They are bearing the greatest burden, yet their voices and stories are often left unheard.

Syria is undergoing the biggest humanitarian crisis in the world of today. Since the beginning of the Syrian crisis in March 2011, the human rights activists and organizations claimed that the situation has persistently worsened. The Independent International Commission of Inquiry on Syria and the UN Human Rights Council have been reverberating the warnings of the grave violations committed by Syrian government and other parties of the conflict.

Violent and aggressive fighting have increased between Bashar al-Assad’s followers and armed rebellious groups; in July 2012, the fighting was qualified as internal armed conflict caused humanitarian damages on civilian citizens; including random arrests and detention, extra-judicial executions, rape, different forms of sexual violence, kidnapping, enforced disappearances and torture by Syrian authorities and pro-governmental militias called “shabbihas”.

As of June 2015, more than half of all Syrians have been enforced to leave their homes; 7.6 million people were exiled within Syria and 3.9 million people displaced as refugees in neighboring countries: Lebanon, Jordan and Turkey, according to UN refugee agency.

Women and girls are among the most vulnerable, about half million Syrian women, those in refugees and those who still in Syria, are sexually injured, pregnant and need maternal care services.

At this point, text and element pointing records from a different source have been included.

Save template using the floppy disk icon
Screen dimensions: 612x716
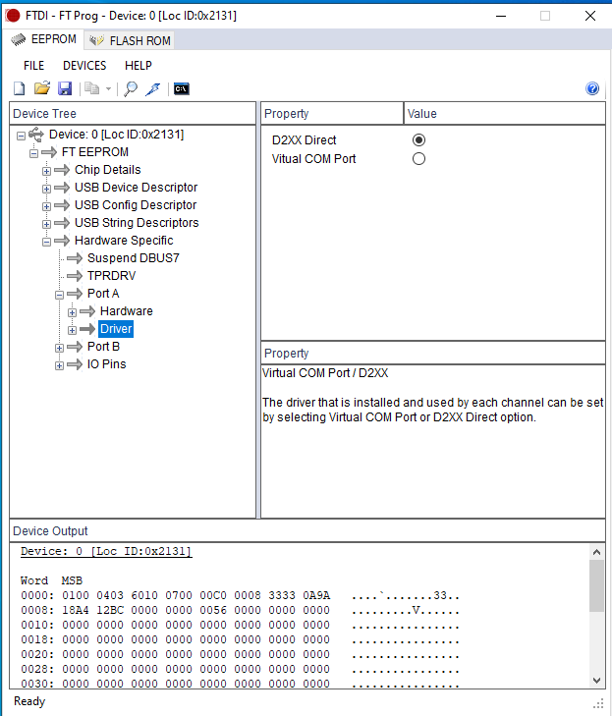65,88
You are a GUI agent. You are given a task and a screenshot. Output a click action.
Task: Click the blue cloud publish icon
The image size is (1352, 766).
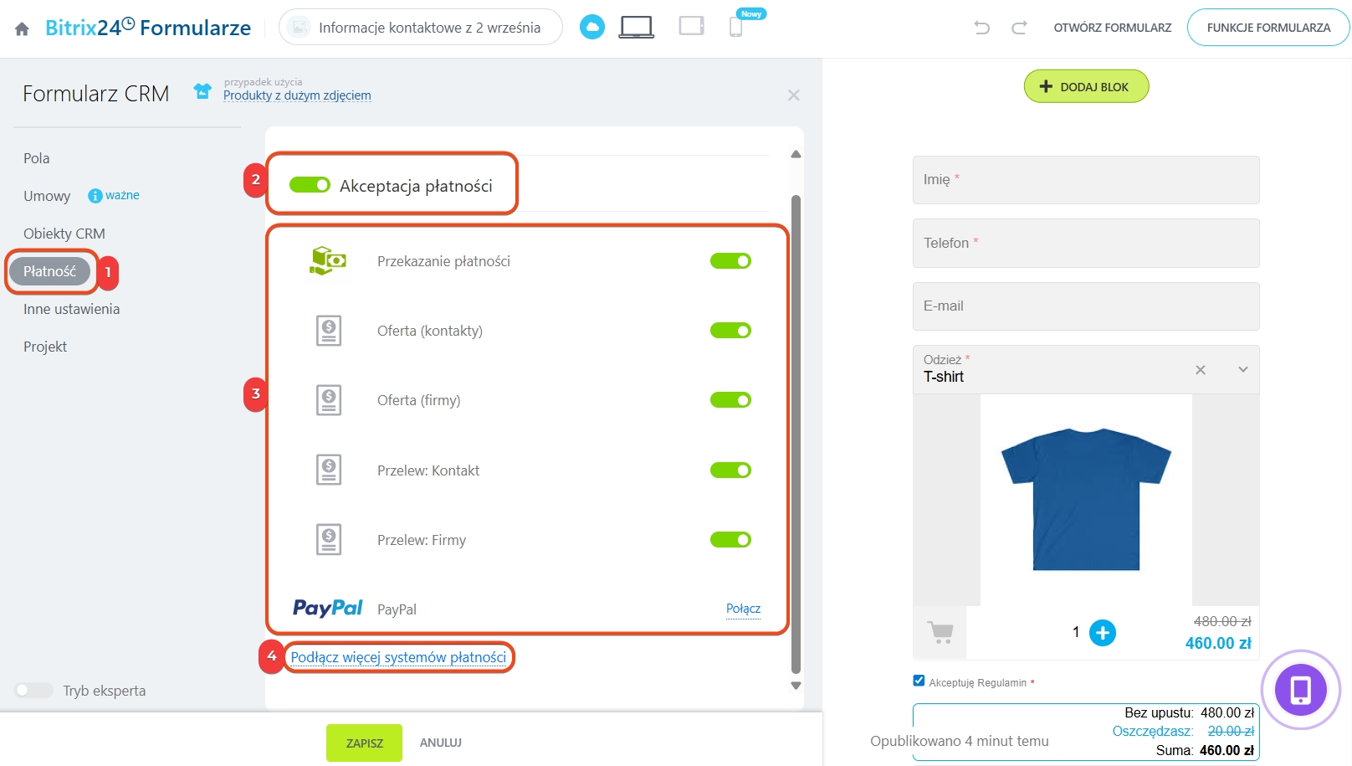click(x=592, y=27)
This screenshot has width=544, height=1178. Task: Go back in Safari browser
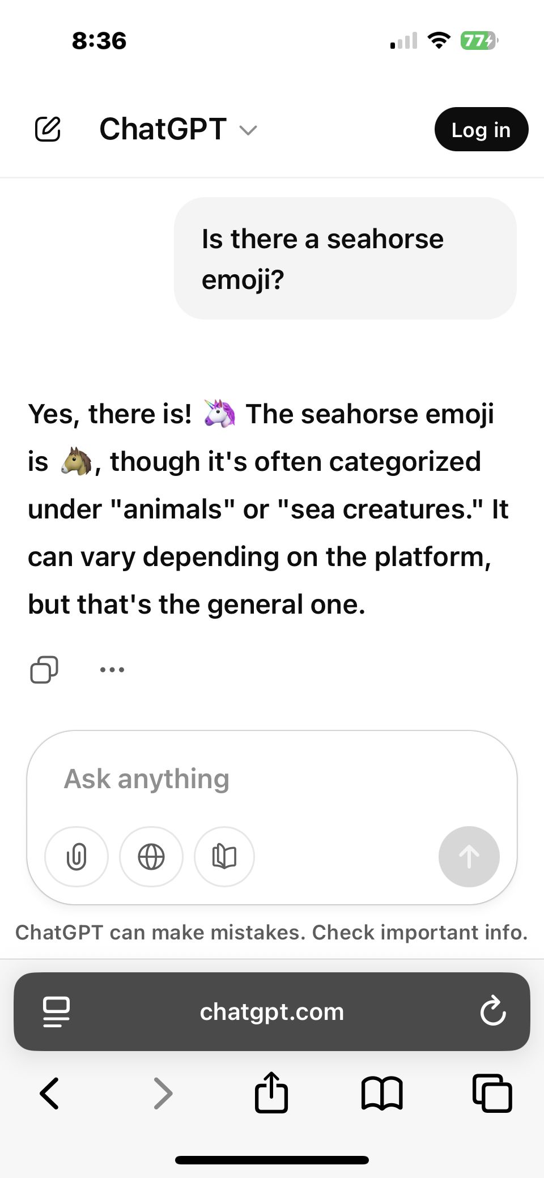click(x=49, y=1093)
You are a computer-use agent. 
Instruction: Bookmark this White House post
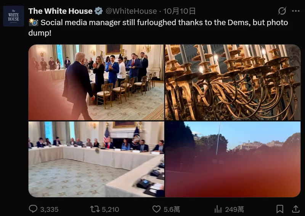[x=280, y=209]
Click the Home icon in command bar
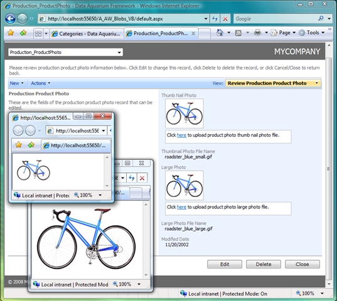Image resolution: width=337 pixels, height=301 pixels. [x=220, y=33]
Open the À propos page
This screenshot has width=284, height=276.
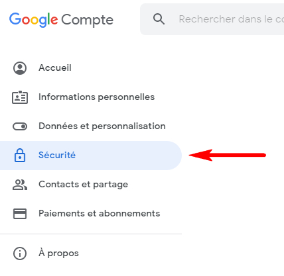[58, 253]
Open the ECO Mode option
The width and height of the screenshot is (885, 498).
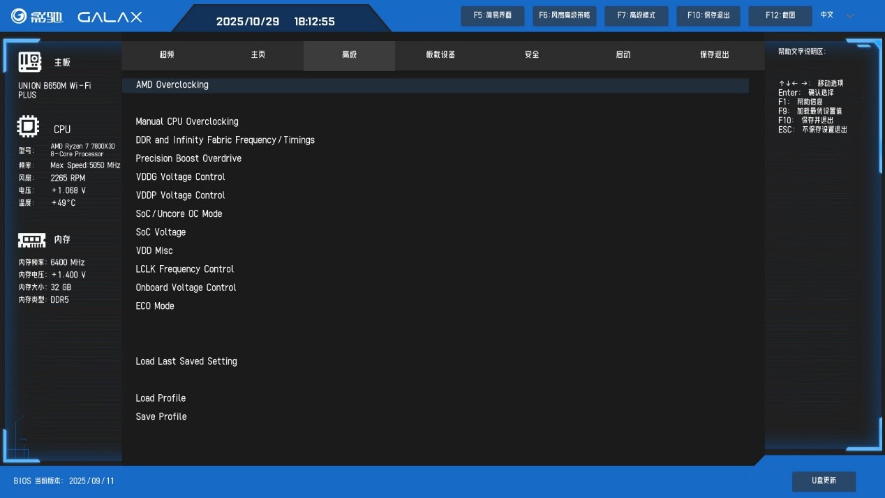pos(155,306)
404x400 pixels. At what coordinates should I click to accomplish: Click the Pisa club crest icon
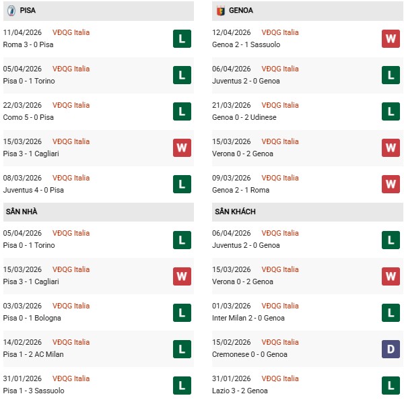click(11, 11)
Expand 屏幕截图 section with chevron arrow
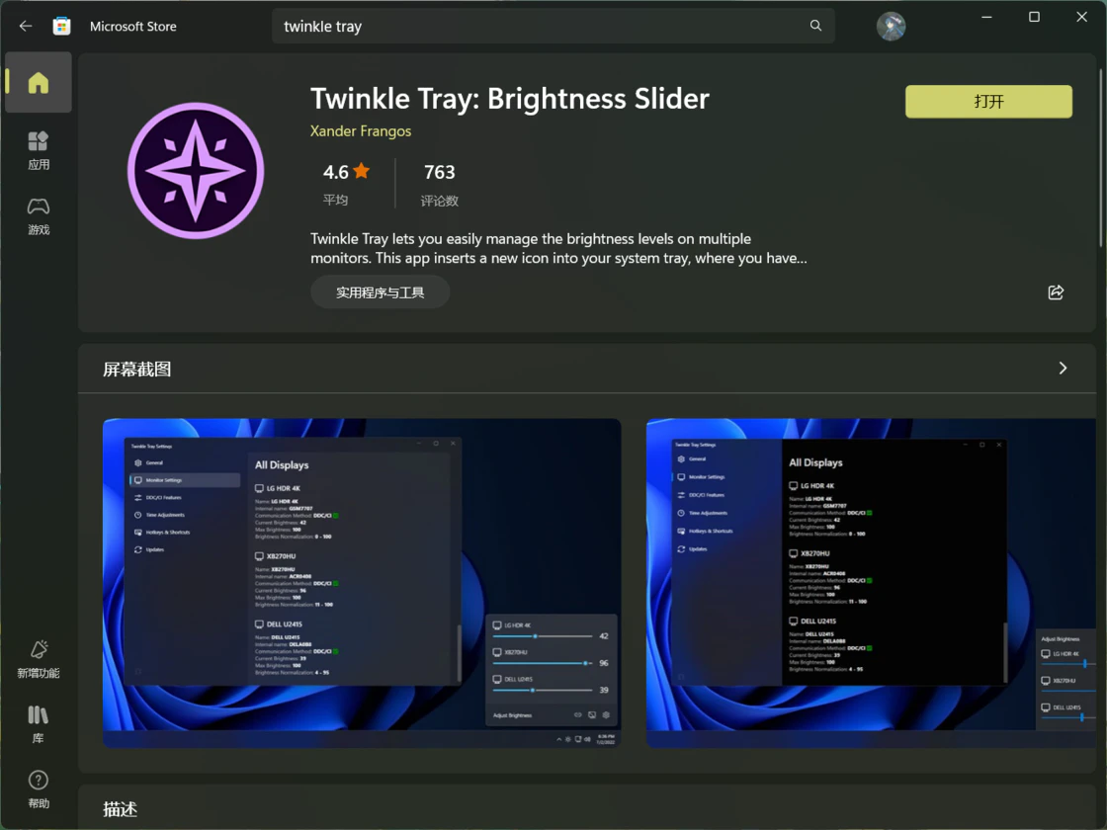1107x830 pixels. click(1063, 369)
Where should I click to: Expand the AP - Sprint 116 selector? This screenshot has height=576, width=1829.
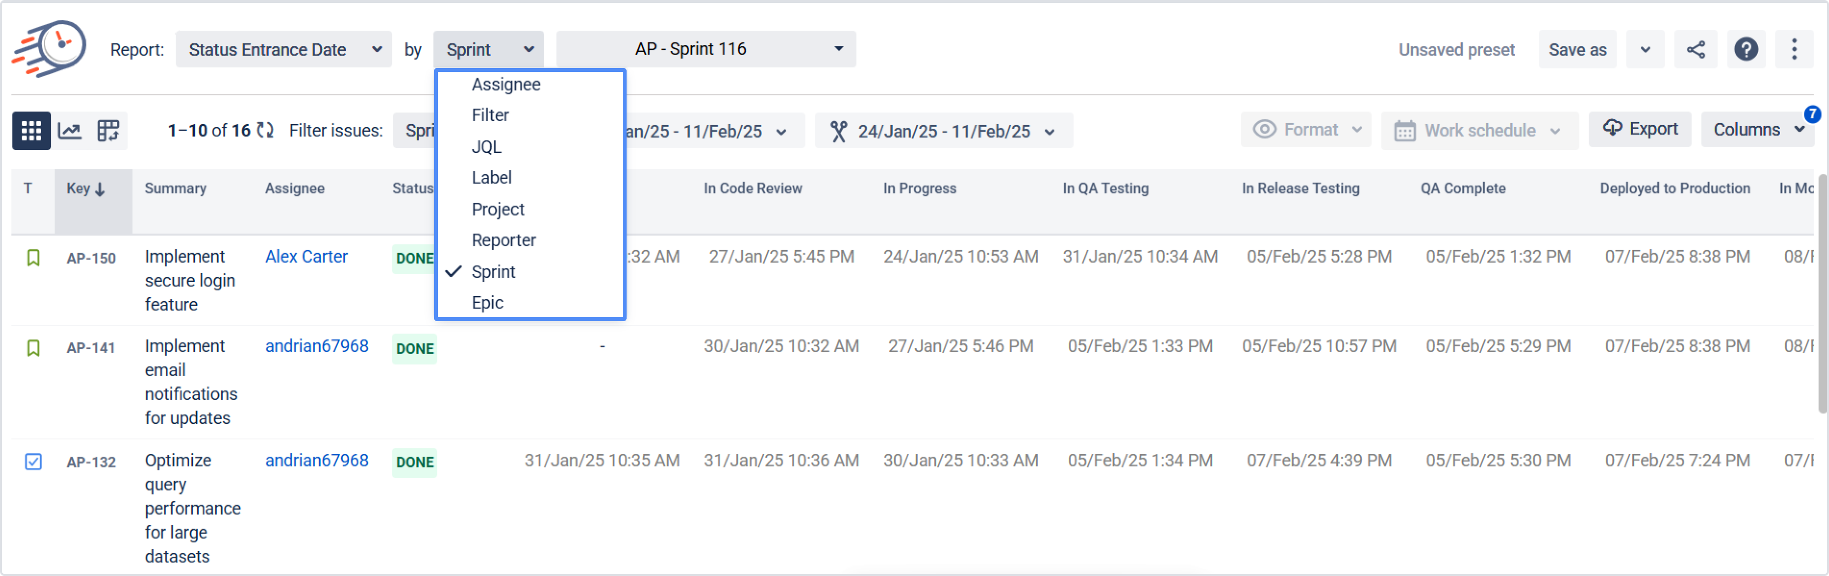pos(706,49)
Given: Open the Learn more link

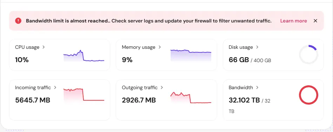Looking at the screenshot, I should coord(293,21).
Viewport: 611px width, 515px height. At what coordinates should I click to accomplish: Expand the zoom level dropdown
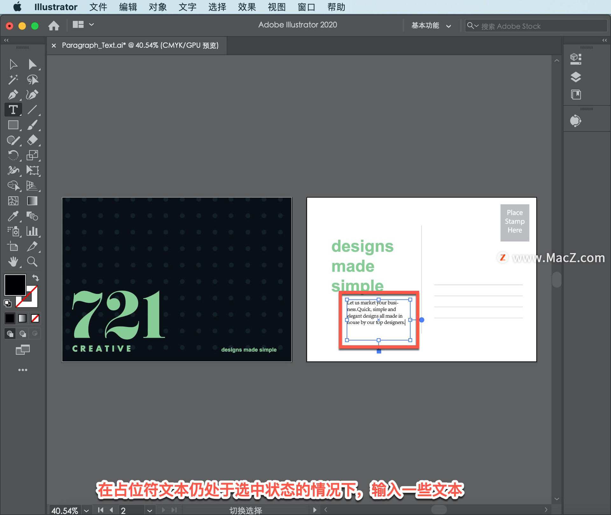(x=87, y=511)
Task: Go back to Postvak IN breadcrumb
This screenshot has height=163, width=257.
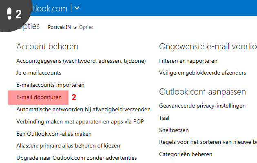Action: click(x=59, y=27)
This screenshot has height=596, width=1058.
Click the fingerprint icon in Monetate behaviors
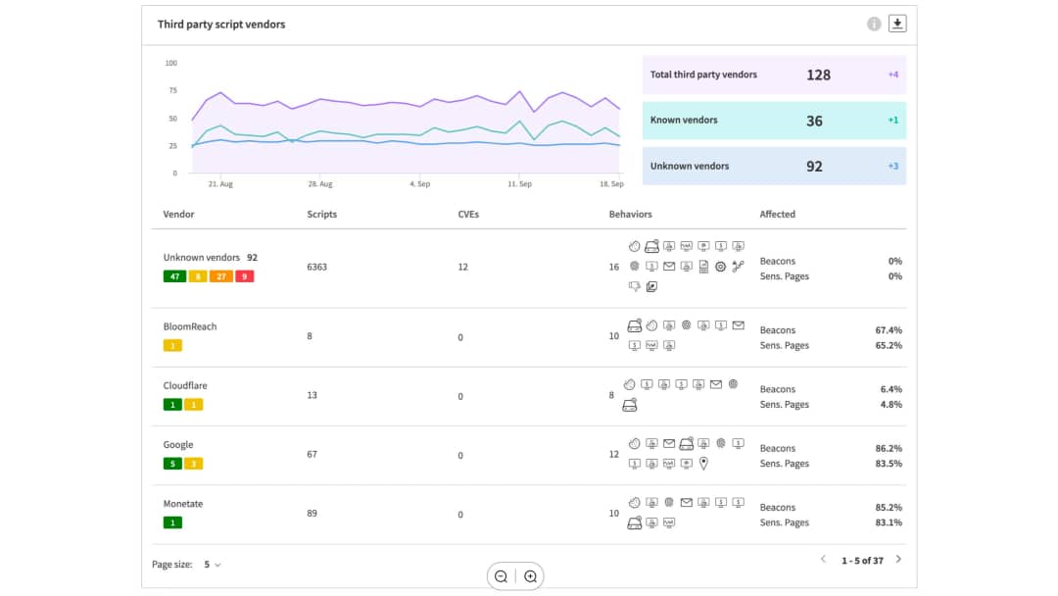[669, 503]
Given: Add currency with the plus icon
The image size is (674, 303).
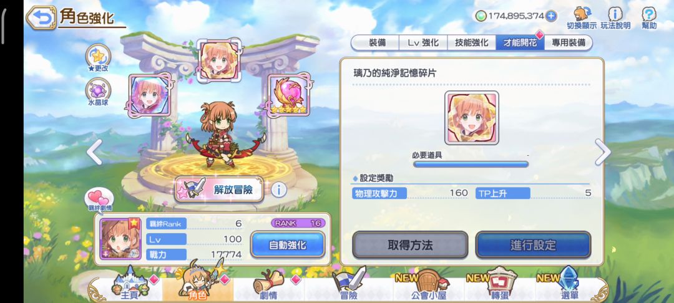Looking at the screenshot, I should [x=550, y=16].
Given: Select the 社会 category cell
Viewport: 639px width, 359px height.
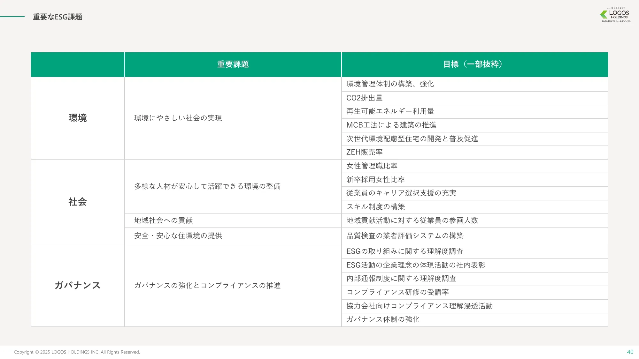Looking at the screenshot, I should coord(77,202).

Countless UN bodies and representatives, international and national NGOs and journalists, have documented the crimes attacks and the sexual violence cases committed during the Syrian crisis. Still, it remains tremendously difficult to measure the extent of crimes of sexual violence and to draw conclusions on patterns; however, there have been several reports of crimes of sexual violence committed by anti-government armed groups. The Special Representative of the Secretary-General on Sexual Violence in Conflict, Zainab Hawa Bangura, stated that “Civilians already caught in a vicious cycle of violence are also the target of sexual violence by all parties to the conflict”.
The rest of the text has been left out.